LUCKY TRIMMER # 24

Depuis 2004, l’équipe de l’insolite festival Lucky Trimmer souhaite transgresser les genres, avec professionnalisme et dans une insouciance enfantine. Uwe Kästner, co-fondateur du festival (avec Clint Lutes et Mimi Messner), désire travailler à un haut niveau de qualité. Pour se faire, les pièces présentées ne doivent pas dépasser les dix minutes. Selon lui, « il y aurait suffisamment de plateformes programmant des pièces qui remplissent une soirée. Mais nombreuses sont les petites perles rares pour faire pareil. La danse en bref a sa raison d’être, tout comme la nouvelle ou le court-métrage. »

monoLOG, Samuel Lefeuvre © Oleg Degtiarev
monoLOG, Samuel Lefeuvre © Oleg Degtiarev

Les sept pièces programmées aux Sophiensaele lors de cette 24e édition étaient d’intentions et de styles très différents. Notez qu’un professionnel comme un amateur peuvent postuler pour être sélectionnés à Lucky Trimmer ! Cette année, 267 candidatures ont atterri à Berlin et tous les candidats se sont retrouvés dans un chouette trailer projeté en début de spectacle. Pour débuter la soirée, Samuel Lefeuvre, seul au milieu de la scène, nous regarde en portant une bûche de bois. Avec monoLOG, le danseur et chorégraphe originaire de Caen (qui a travaillé avec Michele Anne De Mey et Les Ballets C de la B) nous plonge dans un univers surréaliste, mystérieux, autiste, rappelant celui de la série Twin Peaks et le monologue de la Femme à la bûche : « Je porte une bûche. Oui. Vous trouvez ça drôle ? Moi pas.
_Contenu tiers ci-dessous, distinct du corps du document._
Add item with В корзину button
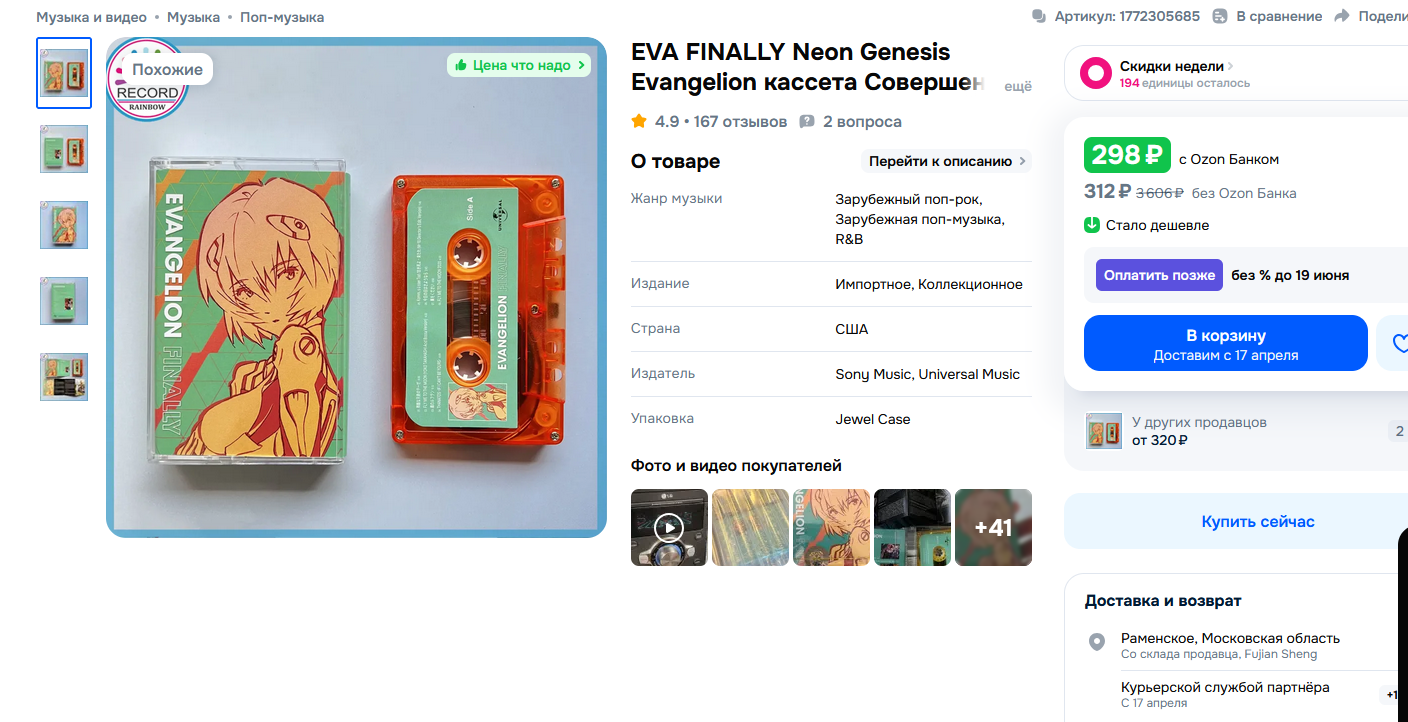 point(1225,343)
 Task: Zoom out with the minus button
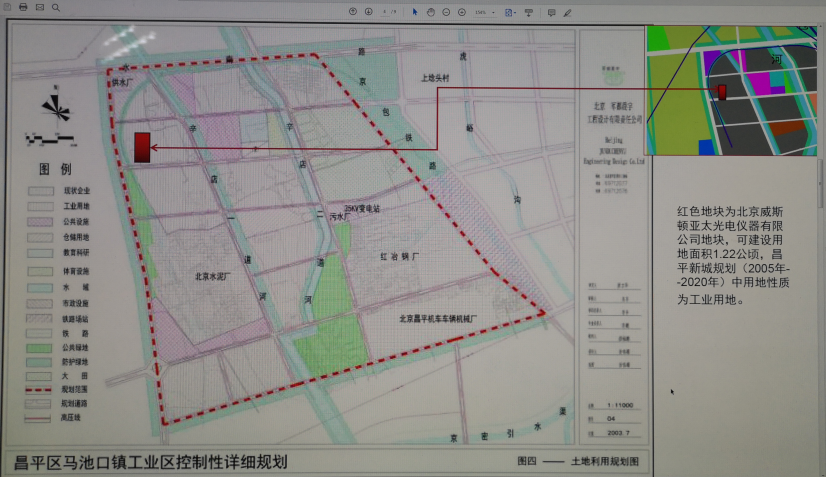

Il y a des raisons à toute chose. Ces raisons peuvent même expliquer l’absurde. » Lefeuvre s’interroge : Le réel, qu’est-ce ? N’est ce que de la fantaisie ? Comment le performer interagit-il entre le public et la scène, cette force obscure ? Contraint, comme possédé, Lefeuvre incarne un oracle moderne qui transpire d’émotions incontrôlables. Sa gestuelle sous-tension englue l’action. Le corps, désarticulé, déstructuré, ne réagit plus que par soubresauts angoissés et nerveux. Flippant mais génial.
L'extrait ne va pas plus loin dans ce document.